"""
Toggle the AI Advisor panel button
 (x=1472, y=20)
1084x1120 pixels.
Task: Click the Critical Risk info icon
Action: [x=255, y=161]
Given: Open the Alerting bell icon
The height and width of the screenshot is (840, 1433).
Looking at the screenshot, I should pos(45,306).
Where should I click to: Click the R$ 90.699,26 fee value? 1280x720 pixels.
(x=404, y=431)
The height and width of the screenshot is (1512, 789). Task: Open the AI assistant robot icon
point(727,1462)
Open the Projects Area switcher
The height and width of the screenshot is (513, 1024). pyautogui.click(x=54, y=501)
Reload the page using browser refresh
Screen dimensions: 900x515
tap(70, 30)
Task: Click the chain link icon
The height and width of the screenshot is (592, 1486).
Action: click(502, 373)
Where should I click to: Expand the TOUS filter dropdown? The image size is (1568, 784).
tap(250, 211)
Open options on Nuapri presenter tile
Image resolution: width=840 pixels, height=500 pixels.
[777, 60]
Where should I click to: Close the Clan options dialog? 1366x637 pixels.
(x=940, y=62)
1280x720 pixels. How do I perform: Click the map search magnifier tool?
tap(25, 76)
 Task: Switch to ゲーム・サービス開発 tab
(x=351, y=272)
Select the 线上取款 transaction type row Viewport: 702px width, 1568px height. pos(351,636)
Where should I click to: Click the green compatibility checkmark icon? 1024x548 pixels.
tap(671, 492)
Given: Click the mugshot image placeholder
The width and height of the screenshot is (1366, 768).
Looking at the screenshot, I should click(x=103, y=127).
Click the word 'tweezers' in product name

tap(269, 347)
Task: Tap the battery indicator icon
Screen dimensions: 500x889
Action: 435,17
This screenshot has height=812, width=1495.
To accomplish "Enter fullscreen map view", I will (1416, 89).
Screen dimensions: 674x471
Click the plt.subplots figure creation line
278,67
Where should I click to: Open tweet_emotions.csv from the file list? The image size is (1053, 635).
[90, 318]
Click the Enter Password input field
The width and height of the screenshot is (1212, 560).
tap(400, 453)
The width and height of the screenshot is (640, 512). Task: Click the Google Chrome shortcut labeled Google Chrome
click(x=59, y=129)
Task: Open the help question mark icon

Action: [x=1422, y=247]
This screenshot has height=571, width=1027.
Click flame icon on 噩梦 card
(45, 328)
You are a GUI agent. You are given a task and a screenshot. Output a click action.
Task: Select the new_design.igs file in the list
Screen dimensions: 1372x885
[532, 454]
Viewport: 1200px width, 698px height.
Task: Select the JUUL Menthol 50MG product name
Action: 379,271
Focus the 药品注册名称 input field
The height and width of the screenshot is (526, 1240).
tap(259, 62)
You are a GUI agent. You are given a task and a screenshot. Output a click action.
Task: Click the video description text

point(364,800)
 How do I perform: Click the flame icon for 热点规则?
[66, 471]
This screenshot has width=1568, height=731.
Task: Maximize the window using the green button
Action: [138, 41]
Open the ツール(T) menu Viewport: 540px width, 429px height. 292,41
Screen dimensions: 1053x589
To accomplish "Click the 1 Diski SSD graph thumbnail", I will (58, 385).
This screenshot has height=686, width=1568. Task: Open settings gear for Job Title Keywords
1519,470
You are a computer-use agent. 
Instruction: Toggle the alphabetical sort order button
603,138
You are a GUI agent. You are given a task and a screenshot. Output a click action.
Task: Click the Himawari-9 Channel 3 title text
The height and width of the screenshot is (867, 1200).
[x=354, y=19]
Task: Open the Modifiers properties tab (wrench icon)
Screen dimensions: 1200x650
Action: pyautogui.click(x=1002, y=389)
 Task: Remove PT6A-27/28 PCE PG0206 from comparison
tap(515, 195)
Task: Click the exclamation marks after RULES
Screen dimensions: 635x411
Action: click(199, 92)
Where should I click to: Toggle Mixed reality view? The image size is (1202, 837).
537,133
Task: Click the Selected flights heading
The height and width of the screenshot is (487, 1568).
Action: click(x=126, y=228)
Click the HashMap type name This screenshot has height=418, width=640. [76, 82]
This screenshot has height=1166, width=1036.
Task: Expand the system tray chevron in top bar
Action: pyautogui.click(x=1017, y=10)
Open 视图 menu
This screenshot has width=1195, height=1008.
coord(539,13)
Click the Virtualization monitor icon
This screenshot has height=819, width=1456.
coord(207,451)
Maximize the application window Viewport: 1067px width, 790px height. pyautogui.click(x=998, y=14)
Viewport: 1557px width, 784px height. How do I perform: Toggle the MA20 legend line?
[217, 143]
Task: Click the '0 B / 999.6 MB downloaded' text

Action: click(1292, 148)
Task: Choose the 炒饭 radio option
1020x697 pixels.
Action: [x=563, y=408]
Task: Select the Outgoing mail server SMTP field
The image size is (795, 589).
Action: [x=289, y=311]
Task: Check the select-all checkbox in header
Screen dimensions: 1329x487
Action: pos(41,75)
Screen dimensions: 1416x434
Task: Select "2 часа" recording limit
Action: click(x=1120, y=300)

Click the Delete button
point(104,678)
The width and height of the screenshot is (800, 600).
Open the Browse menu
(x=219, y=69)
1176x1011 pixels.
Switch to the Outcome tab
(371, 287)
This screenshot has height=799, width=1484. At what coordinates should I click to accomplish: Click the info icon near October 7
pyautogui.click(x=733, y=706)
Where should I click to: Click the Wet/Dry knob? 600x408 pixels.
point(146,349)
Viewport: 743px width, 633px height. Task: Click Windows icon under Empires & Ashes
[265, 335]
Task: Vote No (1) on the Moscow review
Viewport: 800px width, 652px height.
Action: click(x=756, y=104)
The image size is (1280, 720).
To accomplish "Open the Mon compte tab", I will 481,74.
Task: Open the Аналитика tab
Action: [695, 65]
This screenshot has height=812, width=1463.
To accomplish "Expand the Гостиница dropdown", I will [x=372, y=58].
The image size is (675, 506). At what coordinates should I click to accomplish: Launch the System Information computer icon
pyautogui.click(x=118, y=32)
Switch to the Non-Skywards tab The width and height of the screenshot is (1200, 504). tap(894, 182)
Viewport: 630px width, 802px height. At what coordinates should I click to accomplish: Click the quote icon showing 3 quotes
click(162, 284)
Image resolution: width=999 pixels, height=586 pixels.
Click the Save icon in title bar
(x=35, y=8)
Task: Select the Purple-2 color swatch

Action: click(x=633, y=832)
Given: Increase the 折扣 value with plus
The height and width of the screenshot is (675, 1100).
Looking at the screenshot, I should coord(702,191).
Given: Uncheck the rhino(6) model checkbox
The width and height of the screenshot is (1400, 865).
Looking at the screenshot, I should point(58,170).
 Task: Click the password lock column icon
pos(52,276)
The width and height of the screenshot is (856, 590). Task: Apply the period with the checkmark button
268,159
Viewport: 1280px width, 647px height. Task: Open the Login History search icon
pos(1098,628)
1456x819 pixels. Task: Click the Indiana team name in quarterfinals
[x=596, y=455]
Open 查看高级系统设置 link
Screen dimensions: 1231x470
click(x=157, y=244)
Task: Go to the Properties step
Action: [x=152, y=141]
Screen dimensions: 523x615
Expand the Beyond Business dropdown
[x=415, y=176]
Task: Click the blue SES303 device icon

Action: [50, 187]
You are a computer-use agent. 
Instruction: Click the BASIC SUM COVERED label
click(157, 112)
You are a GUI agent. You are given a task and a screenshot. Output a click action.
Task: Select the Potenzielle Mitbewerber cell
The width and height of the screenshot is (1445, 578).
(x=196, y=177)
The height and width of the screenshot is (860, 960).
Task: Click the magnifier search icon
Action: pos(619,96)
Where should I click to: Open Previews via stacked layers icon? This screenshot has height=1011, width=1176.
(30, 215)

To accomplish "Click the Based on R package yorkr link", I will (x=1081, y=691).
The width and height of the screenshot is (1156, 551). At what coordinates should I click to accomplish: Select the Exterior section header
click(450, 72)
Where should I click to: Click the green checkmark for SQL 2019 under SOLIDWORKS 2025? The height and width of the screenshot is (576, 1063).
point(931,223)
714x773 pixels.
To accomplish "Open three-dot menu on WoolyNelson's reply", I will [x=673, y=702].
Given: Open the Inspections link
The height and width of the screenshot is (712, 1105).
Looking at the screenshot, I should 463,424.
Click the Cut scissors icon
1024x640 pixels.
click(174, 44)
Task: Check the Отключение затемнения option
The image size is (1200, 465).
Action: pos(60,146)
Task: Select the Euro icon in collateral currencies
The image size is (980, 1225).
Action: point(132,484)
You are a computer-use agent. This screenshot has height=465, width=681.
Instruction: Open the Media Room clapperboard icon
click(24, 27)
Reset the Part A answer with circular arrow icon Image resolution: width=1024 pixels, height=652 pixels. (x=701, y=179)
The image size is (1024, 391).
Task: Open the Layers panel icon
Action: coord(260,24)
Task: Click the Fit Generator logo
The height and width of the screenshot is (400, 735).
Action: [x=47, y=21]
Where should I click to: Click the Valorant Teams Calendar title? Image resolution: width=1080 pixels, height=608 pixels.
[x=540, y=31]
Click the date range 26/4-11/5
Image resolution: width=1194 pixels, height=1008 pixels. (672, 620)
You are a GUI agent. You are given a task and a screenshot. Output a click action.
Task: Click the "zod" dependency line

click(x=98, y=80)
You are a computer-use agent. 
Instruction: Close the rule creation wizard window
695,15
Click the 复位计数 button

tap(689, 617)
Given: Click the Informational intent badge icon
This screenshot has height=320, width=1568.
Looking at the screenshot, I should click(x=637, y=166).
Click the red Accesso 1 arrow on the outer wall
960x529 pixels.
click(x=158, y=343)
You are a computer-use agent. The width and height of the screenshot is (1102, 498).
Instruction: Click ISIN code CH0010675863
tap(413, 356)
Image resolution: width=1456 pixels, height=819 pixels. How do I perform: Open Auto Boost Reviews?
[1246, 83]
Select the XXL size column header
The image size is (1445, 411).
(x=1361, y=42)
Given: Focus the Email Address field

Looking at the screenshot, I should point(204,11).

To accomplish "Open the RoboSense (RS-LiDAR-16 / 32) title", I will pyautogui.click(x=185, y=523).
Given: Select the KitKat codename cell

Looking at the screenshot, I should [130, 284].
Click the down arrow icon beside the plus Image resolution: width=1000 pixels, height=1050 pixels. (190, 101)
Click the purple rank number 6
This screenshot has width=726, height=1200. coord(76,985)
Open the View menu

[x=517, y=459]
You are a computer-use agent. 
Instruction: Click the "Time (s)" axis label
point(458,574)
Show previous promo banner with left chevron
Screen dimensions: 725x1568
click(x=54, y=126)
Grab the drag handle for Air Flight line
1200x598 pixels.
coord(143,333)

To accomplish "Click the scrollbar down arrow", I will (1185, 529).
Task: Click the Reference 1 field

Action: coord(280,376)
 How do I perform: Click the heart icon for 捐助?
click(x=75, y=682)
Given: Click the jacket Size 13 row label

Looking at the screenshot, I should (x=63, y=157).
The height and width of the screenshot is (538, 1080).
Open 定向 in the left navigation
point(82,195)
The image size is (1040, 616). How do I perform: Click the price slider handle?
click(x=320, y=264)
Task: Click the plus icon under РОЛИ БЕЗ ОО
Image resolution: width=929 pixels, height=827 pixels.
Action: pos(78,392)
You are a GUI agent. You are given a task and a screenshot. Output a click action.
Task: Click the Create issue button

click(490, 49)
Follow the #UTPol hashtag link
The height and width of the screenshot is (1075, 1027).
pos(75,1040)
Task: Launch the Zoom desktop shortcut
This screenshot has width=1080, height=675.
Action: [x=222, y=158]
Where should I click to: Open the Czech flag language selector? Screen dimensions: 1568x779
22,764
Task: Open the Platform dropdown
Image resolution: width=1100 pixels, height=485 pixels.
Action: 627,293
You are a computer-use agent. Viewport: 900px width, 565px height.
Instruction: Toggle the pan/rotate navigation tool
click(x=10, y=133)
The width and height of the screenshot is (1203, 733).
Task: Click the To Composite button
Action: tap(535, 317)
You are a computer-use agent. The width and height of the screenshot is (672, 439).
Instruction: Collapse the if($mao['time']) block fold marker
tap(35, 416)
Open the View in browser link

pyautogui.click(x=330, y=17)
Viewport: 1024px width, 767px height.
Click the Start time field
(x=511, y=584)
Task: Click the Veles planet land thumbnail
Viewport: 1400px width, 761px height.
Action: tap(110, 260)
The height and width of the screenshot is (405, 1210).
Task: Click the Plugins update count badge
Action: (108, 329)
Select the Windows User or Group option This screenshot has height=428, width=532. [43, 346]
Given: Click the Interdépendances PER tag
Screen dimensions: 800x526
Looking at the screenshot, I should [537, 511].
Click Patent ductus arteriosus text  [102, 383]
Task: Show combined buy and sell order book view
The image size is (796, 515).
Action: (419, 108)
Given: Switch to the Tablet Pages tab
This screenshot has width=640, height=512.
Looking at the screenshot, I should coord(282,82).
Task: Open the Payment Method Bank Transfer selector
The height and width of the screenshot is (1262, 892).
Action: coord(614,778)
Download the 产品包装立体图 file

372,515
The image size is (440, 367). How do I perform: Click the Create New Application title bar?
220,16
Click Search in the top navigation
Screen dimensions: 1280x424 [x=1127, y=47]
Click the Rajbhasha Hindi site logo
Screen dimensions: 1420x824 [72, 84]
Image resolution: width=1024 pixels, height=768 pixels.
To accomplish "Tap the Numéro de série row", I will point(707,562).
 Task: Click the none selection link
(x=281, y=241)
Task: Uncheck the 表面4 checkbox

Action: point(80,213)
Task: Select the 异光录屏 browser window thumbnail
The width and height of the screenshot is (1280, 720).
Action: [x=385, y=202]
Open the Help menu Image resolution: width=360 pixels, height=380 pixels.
"""
### EXERCISE BRIEF
Retype the entries above exactly, but only from the line containing "Task: Click the Fit Generator logo" through the line containing "is (1102, 498).", both included.

### TASK SOLUTION
Task: Click the Fit Generator logo
The height and width of the screenshot is (400, 735).
Action: [x=47, y=21]
Where should I click to: Click the Valorant Teams Calendar title? Image resolution: width=1080 pixels, height=608 pixels.
[x=540, y=31]
Click the date range 26/4-11/5
Image resolution: width=1194 pixels, height=1008 pixels. (672, 620)
You are a GUI agent. You are given a task and a screenshot. Output a click action.
Task: Click the "zod" dependency line

click(x=98, y=80)
You are a computer-use agent. 
Instruction: Close the rule creation wizard window
695,15
Click the 复位计数 button

tap(689, 617)
Given: Click the Informational intent badge icon
This screenshot has height=320, width=1568.
Looking at the screenshot, I should click(x=637, y=166).
Click the red Accesso 1 arrow on the outer wall
960x529 pixels.
click(x=158, y=343)
You are a computer-use agent. The width and height of the screenshot is (1102, 498).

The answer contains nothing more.